[Start of section]
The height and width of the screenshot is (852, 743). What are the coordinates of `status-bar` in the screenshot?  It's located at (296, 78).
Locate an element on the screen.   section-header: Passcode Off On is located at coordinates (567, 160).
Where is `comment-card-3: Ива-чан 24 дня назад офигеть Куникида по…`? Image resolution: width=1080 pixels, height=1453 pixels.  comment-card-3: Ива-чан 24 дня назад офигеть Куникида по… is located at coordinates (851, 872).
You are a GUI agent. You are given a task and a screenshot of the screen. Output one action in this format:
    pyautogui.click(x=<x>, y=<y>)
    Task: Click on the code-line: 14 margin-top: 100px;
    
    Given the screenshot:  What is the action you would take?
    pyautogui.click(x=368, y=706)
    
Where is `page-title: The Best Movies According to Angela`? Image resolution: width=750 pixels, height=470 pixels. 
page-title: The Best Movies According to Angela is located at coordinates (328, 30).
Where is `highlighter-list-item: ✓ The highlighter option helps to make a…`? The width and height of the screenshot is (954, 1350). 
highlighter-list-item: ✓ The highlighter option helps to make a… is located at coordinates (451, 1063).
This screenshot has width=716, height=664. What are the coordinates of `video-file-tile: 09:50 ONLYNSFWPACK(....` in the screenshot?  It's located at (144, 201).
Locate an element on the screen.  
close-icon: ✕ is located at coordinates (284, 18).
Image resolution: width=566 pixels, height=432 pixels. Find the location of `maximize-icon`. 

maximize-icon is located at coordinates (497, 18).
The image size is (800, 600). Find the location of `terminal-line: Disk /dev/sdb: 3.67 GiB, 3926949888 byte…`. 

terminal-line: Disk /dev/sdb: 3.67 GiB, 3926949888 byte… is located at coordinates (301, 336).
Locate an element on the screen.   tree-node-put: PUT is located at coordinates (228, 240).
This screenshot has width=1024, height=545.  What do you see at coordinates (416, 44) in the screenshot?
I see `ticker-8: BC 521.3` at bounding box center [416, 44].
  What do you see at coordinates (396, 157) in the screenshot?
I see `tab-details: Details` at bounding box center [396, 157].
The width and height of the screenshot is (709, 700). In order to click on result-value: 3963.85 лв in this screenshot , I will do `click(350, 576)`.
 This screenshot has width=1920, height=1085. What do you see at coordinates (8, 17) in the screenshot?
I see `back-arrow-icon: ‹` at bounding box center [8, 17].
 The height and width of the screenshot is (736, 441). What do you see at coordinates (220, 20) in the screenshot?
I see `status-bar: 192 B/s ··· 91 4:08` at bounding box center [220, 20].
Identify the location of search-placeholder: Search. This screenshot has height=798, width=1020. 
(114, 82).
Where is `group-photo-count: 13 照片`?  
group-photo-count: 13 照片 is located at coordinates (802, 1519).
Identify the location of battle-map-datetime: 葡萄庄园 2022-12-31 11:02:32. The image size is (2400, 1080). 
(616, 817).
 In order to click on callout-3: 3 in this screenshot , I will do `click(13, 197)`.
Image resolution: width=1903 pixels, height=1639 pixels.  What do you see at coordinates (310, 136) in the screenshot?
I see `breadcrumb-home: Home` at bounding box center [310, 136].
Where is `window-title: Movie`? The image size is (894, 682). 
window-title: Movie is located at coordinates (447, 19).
[End of section]
## Work instruction
Switch "Identify the location of" to "Find the location of" in everything from the line containing "coordinates (228, 240)." down to the line containing "center [310, 136].", and return only those lines with nothing else changed.

## Solved exercise
Locate an element on the screen.   tree-node-put: PUT is located at coordinates (228, 240).
This screenshot has width=1024, height=545.  What do you see at coordinates (416, 44) in the screenshot?
I see `ticker-8: BC 521.3` at bounding box center [416, 44].
  What do you see at coordinates (396, 157) in the screenshot?
I see `tab-details: Details` at bounding box center [396, 157].
The width and height of the screenshot is (709, 700). In order to click on result-value: 3963.85 лв in this screenshot , I will do `click(350, 576)`.
 This screenshot has width=1920, height=1085. What do you see at coordinates (8, 17) in the screenshot?
I see `back-arrow-icon: ‹` at bounding box center [8, 17].
 The height and width of the screenshot is (736, 441). What do you see at coordinates (220, 20) in the screenshot?
I see `status-bar: 192 B/s ··· 91 4:08` at bounding box center [220, 20].
Find the location of search-placeholder: Search. This screenshot has height=798, width=1020. 
(114, 82).
Where is `group-photo-count: 13 照片`?  
group-photo-count: 13 照片 is located at coordinates (802, 1519).
Find the location of battle-map-datetime: 葡萄庄园 2022-12-31 11:02:32. The image size is (2400, 1080). 
(616, 817).
 In order to click on callout-3: 3 in this screenshot , I will do `click(13, 197)`.
Image resolution: width=1903 pixels, height=1639 pixels.  What do you see at coordinates (310, 136) in the screenshot?
I see `breadcrumb-home: Home` at bounding box center [310, 136].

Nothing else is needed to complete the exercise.